The decay of LD with the increase of physical distance between SNPs within the candidate region of CfSUS was estimated by linear regression analysis of LD using DnaSP v4.90.1. The LD level between the 47 common SNP markers were valued as r2 (squared correlation of allele frequencies) using the HAPLOVIEW (https://www.broadinstitute.org/haploview/haploview), where the interval of the parameter varies from 0 to 1. The significance of r2 (P-values) for all the SNP sites were calculated using 100,000 permutations. Genotypic data of CfSUS identified in this population were showed in Additional file 5: Table S4.
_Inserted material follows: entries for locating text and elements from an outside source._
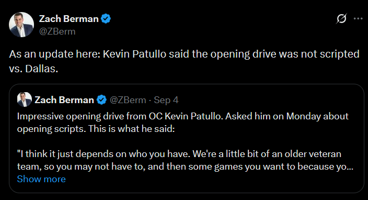The image size is (368, 200).
Task: Click verified badge in the quoted post header
Action: [101, 100]
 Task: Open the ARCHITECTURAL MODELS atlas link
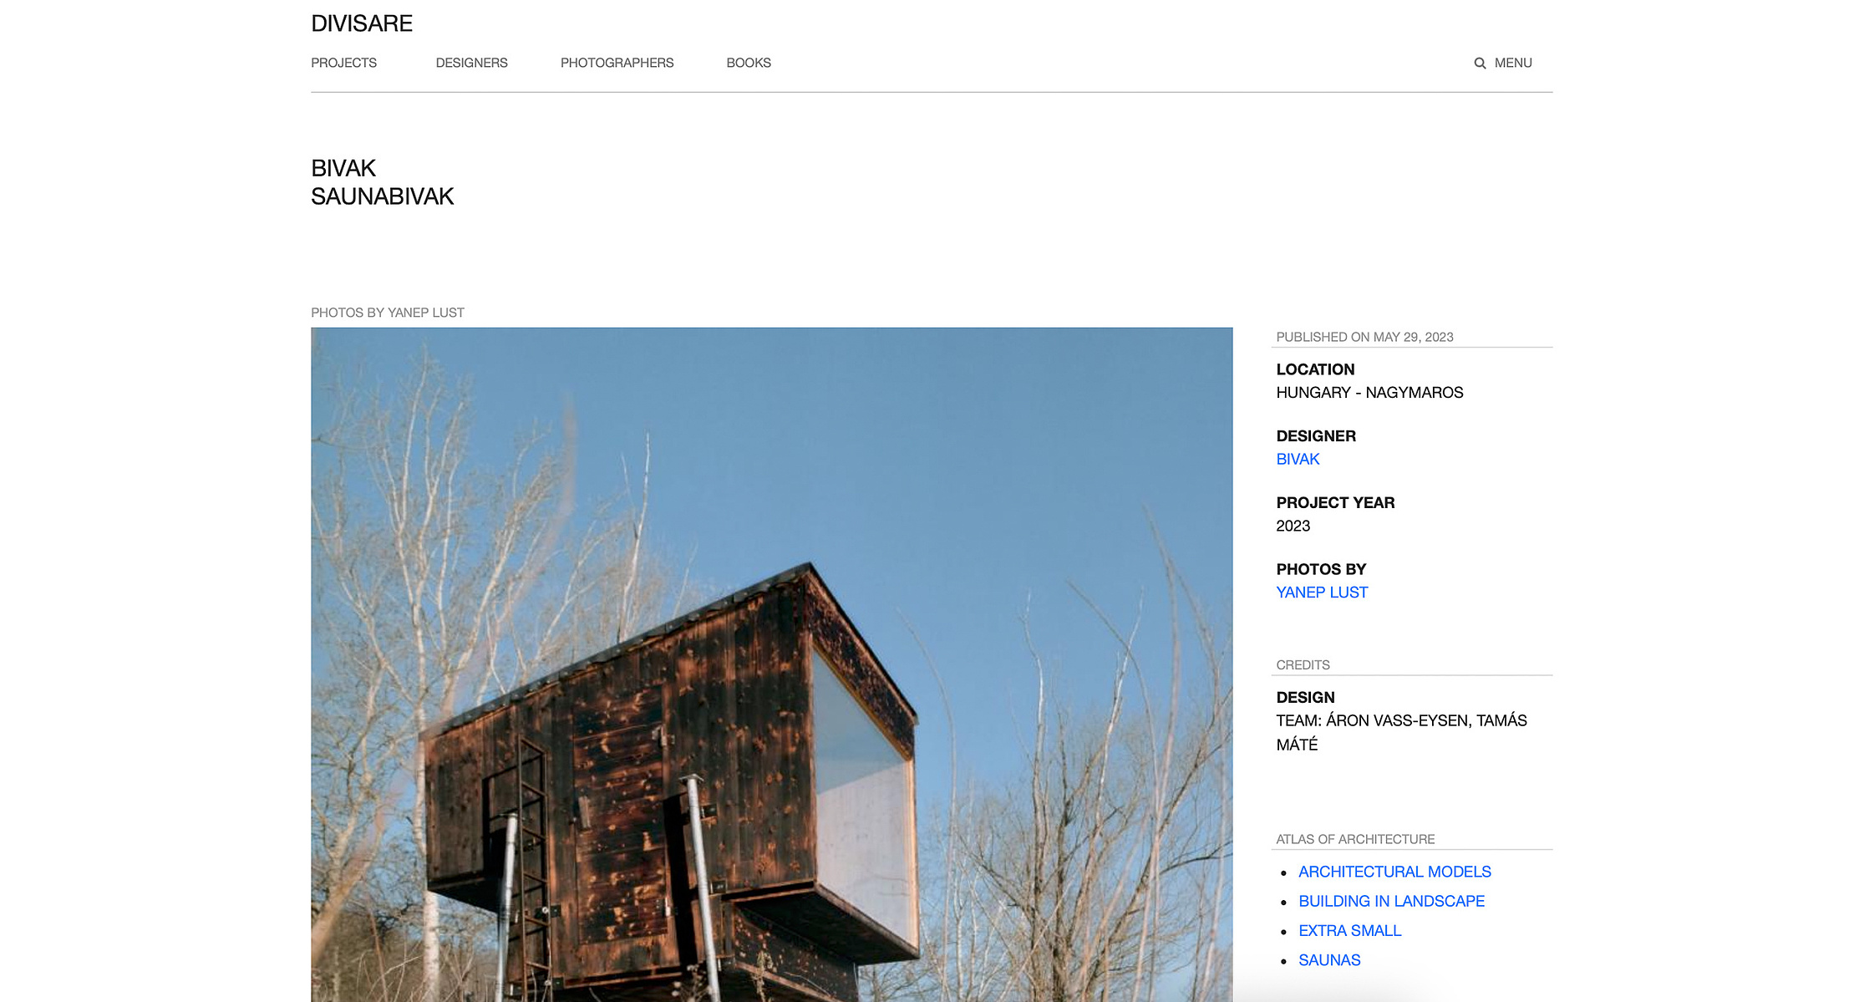pos(1394,872)
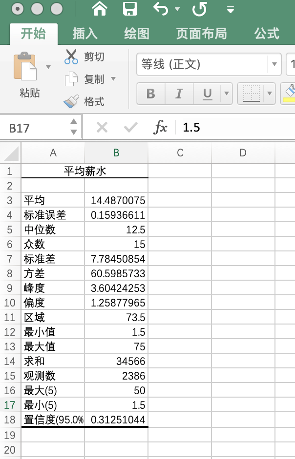Image resolution: width=295 pixels, height=459 pixels.
Task: Toggle Bold formatting
Action: 151,94
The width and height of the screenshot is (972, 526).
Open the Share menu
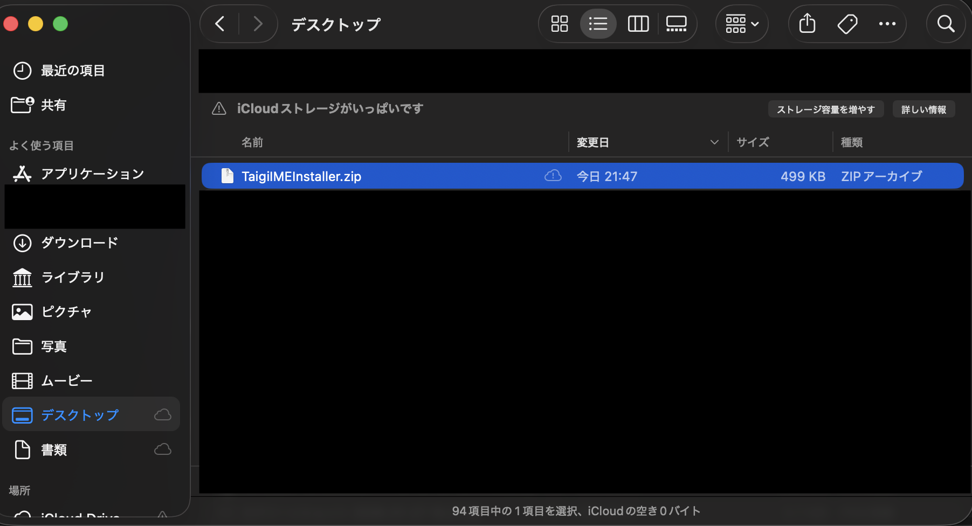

The associated mapping was carried on according to the method of Wang et al. . In the association population (n = 125), 47 common SNPs and nine wood properties associated traits were considered, and a mixed linear model (MLM) was selected to fit each SNP-phenotype combination using TASSEL v2.0.1 . We used a mixed linear model described as the following formula: y = μ + Qυ + Zu + e. In this formula, “y”, “μ”, “υ”, “u” and “e” respectively represent a vector of phenotype observation, (a vector of) intercepts, (a vector of) population effects, (a vector of) random polygene background effects and (a vector of) random experimental errors. Q is a matrix used to define the population structure by STRUCTURE and Z is a matrix relating y to u. Var(u) = G = σa2κ with σa2 is the unknown additive genetic variance and κ is the kinship matrix. In this model, the Q and K represent the estimated membership probability and pairwise kinship, respectively. The Q matrix was identified based on the population structure pattern (K = 3) within the association population (125 unrelated individuals), which was assessed by STRUCTURE v2.3.1 . The K matrix was obtained by the SPAGeDi ver. 1.2. Positive false discovery rate (FDR) was calculated by QVALUE software  and used to correct the multiple testing. The percentage of phenotypic variation (R2) explained by each SNP was calculated use the formula R2 = SSt/SST, where SSt and SST represented the variance between genotypes and the total variance, respectively .
Haplotype frequencies and haplotype association tests were evaluated and performed using Haplotype Trend Regression software (Golden Helix, Inc., Bozeman, MT, USA) on a three-marker sliding window. The significance of the associations was tested using 1000 permutation. Only haplotypes with a frequency not less than 1% were selected and positive FDR (Q ≤ 0.1) was used to correct the multiple test.
The modes of gene action were defined as the ratio of dominant (d) to additive(a) effects(|d/a|) estimated from the least-square means for each genotypic class. The algorithm and formulas used for calculating dominance (d) and additive(a) effects were described by Du et al. . The values of |d/a| ≤ 0.5 was defined as additive effects, whereas partial or complete dominance was defined as the values within the range 0.50 < |d/a| < 1.25, and values of |d/a| ≥ 1.25 were regarded as overdominance.